El cuerpo humano no está diseñado para el frío polar. La mayoría de nosotros vive en climas templados y tropicales donde el termómetro rara vez baja de los 0 grados centígrados.
Pero hay poblaciones que se han adaptado a los extremos polares como los inuits en el Ártico canadiense y tribus como los nenets en el norte de Rusia.
Sin embargo, la gran mayoría de Homo sapiens no estamos acostumbrados a vivir en esas extremas temperaturas heladas.
Y aunque nuestro ingenio y pericia nos han permitido fabricar ropa que soporta todo menos las más violentas de las tormentas árticas, lo cierto es que para sobrevivir en los polos hay que intentar mantenerse lo más alejado posible del frío más fuerte.
Respuesta del organismo
El cuerpo humano tiene varios mecanismos de defensa para intentar aumentar nuestra temperatura cuando hace frío.
Nuestros músculos tiemblan y nuestros dientes castañetean.

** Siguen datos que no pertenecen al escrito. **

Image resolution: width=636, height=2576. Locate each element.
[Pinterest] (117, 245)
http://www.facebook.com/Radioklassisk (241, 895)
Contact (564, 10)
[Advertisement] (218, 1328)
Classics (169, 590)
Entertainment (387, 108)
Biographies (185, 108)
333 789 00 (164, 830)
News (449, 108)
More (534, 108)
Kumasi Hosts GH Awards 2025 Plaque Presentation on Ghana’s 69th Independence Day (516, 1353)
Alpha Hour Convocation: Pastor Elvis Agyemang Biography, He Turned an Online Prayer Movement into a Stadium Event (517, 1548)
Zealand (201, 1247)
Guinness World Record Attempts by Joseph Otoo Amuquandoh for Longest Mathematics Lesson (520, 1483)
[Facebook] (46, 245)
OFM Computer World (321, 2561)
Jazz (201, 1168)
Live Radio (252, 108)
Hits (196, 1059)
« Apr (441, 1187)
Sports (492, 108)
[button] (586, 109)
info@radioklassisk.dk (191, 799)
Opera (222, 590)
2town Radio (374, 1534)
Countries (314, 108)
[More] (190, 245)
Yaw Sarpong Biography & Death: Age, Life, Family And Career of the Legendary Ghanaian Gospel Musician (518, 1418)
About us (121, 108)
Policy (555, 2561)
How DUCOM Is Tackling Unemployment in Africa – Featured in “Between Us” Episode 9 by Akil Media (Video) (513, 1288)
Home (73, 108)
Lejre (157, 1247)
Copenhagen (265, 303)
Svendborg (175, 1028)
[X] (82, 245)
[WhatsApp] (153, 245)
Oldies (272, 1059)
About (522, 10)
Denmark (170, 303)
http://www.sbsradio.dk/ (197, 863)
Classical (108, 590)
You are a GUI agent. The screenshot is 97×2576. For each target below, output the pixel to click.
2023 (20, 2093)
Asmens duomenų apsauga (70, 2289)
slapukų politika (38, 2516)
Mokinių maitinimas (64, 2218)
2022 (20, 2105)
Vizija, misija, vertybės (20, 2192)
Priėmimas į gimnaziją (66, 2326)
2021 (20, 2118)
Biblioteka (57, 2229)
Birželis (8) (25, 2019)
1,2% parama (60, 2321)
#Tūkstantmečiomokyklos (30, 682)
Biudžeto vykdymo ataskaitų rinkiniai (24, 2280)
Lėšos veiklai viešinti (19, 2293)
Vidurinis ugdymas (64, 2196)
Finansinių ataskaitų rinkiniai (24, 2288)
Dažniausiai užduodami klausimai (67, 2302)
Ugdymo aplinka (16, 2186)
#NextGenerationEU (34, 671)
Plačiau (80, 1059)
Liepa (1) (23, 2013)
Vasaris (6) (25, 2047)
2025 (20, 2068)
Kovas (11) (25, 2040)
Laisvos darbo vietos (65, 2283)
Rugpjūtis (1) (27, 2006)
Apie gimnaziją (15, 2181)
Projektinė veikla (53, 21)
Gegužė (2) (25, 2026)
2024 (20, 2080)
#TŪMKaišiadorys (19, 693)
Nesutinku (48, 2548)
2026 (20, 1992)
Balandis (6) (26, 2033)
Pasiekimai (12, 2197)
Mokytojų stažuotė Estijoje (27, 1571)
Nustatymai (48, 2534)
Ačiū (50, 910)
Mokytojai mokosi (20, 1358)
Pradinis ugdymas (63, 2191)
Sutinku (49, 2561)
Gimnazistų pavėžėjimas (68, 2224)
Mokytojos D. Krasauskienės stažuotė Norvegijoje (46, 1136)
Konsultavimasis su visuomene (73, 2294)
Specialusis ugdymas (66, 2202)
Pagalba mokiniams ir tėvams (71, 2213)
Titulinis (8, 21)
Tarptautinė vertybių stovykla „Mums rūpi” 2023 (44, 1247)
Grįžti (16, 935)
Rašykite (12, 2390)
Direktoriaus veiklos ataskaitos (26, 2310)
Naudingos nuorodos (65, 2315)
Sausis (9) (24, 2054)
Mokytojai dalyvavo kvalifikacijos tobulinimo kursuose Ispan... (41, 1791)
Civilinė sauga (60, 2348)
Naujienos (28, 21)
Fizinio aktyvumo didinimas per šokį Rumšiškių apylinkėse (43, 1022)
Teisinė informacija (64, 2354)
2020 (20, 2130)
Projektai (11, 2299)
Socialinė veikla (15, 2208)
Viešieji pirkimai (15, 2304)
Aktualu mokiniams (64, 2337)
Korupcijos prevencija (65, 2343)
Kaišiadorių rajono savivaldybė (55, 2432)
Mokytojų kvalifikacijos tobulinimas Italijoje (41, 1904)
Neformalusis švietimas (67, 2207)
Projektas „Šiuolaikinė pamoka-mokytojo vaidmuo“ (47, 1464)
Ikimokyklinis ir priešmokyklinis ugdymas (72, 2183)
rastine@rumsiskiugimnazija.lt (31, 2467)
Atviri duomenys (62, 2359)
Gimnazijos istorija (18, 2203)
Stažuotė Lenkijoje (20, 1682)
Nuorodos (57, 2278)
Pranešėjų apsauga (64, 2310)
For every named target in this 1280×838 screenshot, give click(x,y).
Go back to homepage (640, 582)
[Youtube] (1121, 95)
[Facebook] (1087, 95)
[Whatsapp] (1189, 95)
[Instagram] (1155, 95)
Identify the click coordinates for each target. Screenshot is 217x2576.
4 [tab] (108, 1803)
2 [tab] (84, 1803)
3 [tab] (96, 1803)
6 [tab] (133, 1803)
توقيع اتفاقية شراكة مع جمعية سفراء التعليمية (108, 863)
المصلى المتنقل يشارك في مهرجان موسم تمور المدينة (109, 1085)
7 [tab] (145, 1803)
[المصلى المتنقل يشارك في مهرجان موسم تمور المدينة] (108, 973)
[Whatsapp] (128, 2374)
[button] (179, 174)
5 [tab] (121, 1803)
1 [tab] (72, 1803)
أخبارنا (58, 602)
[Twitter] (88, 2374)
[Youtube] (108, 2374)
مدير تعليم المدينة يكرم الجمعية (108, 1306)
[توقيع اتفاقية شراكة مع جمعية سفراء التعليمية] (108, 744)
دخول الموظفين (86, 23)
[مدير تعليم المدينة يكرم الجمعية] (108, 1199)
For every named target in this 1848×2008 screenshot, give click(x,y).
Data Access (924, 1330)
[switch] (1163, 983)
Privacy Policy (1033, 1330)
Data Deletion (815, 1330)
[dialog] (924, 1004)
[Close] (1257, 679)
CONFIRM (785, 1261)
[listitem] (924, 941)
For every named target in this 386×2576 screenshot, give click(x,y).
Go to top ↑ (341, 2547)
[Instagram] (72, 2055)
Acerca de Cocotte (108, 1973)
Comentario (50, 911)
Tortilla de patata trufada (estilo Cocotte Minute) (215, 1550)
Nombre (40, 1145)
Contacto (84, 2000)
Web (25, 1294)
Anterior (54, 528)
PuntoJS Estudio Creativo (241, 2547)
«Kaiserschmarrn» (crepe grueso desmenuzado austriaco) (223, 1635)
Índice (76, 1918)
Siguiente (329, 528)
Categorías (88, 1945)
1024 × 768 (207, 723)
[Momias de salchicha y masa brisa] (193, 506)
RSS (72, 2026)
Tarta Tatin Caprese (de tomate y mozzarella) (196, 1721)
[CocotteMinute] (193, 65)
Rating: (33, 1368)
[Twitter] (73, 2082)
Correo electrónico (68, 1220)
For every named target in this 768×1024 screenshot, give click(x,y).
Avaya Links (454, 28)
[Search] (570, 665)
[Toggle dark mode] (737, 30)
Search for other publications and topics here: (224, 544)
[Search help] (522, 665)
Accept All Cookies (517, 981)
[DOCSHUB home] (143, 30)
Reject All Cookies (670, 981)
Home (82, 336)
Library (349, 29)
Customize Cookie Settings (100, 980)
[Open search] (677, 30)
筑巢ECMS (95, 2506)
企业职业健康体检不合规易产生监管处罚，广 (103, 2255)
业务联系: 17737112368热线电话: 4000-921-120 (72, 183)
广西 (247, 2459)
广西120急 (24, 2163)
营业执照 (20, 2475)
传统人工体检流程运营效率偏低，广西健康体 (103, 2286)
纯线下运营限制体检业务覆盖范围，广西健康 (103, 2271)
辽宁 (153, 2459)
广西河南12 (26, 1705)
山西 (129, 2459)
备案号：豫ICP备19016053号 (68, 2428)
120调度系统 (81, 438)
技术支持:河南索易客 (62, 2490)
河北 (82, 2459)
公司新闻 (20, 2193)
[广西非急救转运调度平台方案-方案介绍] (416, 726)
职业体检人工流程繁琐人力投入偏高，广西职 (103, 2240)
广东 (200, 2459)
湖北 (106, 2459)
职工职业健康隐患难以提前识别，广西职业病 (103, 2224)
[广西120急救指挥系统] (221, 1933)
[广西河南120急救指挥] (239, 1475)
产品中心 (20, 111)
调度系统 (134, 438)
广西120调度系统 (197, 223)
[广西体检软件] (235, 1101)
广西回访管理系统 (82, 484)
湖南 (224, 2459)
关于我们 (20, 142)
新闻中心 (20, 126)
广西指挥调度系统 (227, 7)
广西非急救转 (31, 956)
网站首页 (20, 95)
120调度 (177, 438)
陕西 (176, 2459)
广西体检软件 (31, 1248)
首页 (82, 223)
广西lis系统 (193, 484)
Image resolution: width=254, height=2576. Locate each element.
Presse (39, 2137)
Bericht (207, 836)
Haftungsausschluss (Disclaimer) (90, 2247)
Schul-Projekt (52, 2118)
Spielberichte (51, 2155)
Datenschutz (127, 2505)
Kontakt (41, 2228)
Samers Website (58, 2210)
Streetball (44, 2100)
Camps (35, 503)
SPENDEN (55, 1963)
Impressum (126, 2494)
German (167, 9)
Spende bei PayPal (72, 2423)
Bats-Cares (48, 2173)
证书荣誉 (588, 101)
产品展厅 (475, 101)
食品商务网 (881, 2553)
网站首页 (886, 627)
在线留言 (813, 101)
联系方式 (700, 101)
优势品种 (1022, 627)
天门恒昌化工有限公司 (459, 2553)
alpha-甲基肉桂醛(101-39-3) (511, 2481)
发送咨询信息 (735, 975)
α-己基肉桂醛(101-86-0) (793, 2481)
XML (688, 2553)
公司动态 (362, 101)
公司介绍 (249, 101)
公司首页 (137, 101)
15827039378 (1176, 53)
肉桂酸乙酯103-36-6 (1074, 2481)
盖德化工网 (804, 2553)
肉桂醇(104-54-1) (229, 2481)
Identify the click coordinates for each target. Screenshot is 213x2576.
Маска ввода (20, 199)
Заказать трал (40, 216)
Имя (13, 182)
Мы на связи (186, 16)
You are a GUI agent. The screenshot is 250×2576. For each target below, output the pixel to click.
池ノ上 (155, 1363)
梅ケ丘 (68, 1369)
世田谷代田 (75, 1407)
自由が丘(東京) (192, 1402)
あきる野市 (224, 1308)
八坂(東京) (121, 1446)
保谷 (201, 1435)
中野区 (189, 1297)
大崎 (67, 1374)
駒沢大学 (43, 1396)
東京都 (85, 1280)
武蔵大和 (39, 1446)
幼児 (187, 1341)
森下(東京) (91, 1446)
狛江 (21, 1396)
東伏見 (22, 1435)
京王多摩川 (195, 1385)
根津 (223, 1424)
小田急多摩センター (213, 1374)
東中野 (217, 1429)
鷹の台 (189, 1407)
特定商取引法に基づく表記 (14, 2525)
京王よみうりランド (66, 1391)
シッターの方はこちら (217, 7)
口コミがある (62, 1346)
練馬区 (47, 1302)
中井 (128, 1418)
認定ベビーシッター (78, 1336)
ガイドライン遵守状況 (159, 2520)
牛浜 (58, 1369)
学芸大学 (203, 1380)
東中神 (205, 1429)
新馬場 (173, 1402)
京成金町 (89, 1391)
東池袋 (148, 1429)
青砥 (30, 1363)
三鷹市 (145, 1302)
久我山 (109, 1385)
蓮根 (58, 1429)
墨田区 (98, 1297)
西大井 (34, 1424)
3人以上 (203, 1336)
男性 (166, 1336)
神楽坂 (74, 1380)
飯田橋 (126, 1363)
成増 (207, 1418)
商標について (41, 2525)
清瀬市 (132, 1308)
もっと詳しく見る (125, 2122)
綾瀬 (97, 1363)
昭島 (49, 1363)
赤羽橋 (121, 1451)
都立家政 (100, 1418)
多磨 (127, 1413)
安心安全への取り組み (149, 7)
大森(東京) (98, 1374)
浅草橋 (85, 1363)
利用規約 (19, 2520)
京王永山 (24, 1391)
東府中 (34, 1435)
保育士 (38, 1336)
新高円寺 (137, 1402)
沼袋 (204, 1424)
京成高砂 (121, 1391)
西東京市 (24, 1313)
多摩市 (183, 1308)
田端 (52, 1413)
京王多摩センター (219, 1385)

Los pelos se erizan y la piel se nos pone de gallina, en una especie de eco evolucionario de la época cuando nuestros ancestros estaban cubiertos de vellos.
El hipotálamo, la glándula en el cerebro que actúa como termostato del cuerpo, estimula estas reacciones para mantener los órganos vitales del cuerpo, por lo menos hasta que encontremos algo de calor y un refugio.
La misión del hipotálamo es conservar el calor a toda costa, sacrificando incluso las extremidades si es necesario.
Es por eso que sentimos hormigueo en los dedos de las manos y de los pies cuando hace mucho frío. El cuerpo está manteniendo su sangre caliente cerca del centro, restringiendo el suministro de sangre en las extremidades.
En frío extremo y, especialmente, si la piel está expuesta a los elementos, ese efecto puede generar casos de congelación.
El flujo de sangre se reduce y la falta de sangre caliente puede hacer que los tejidos se congelen y se rompan.
Humanos en desventaja
Los animales que viven en las zonas polares tienen protección porque están cubiertos de un pelaje que atrapa el aire caliente cerca del cuerpo o porque tienen grandes cantidades de grasa, a veces de varios centímetros de grosor.
La grasa no transfiere muy bien el calor, así que la mantiene dentro del cuerpo.
Los humanos, de piel desnuda y con relativamente poca grasa, simplemente no estamos diseñados para esos ambientes.
Pero hemos aprendido a imitar esas cualidades. Los científicos en las estaciones antárticas, por ejemplo, se visten con varias capas para atrapar el aire caliente cerca del cuerpo, tal como lo hace el pelaje de los animales.
Las temperaturas extremas bajas también pueden crear problemas con algunas de las cosas de las que dependemos los humanos.
El frío intenso puede derribar líneas eléctricas por el peso del hielo, causando cortes de energía y las tuberías sin aislamiento se pueden congelar y explotar.
En cuanto a los autos, el punto de congelamiento de la gasolina es cerca de -76ºC pero el del aceite es -40 ºC.
Y otros lubricantes se pueden poner más espesos a temperaturas no tan bajas. El diesel normalmente queda bloqueado a -10ºC, si no tiene aditivos especiales que le permitan mantenerse viscoso en temperaturas frías.
Lecciones heladas
Hay algunas lecciones de la historia que nos advierten sobre los terribles efectos del frío extremo.
Cuando Hitler invadió Rusia en 1941, en el principio del invierno en el hemisferio norte las temperaturas cayeron a niveles similares a los que se han visto en los últimos inviernos norteamericanos.
Miles de soldados murieron congelados mientras vestían los uniformes del verano para una supuesta campaña corta.
Los motores de camiones y tanques solo podían ser descongelados encendiendo fogatas por debajo de los vehículos.
Las armas no disparaban porque la grasa se había fundido y, al retirarse del fuego, el agua hirviendo se congelaba en poco más de un minuto.
El periodista italiano Curzio Malaparte recordó en su novela Kaputt cómo los veteranos del Frente Oriental que desembarcaban en la entonces ocupada Varsovia llegaban con sus párpados congelados debido al frío extremo.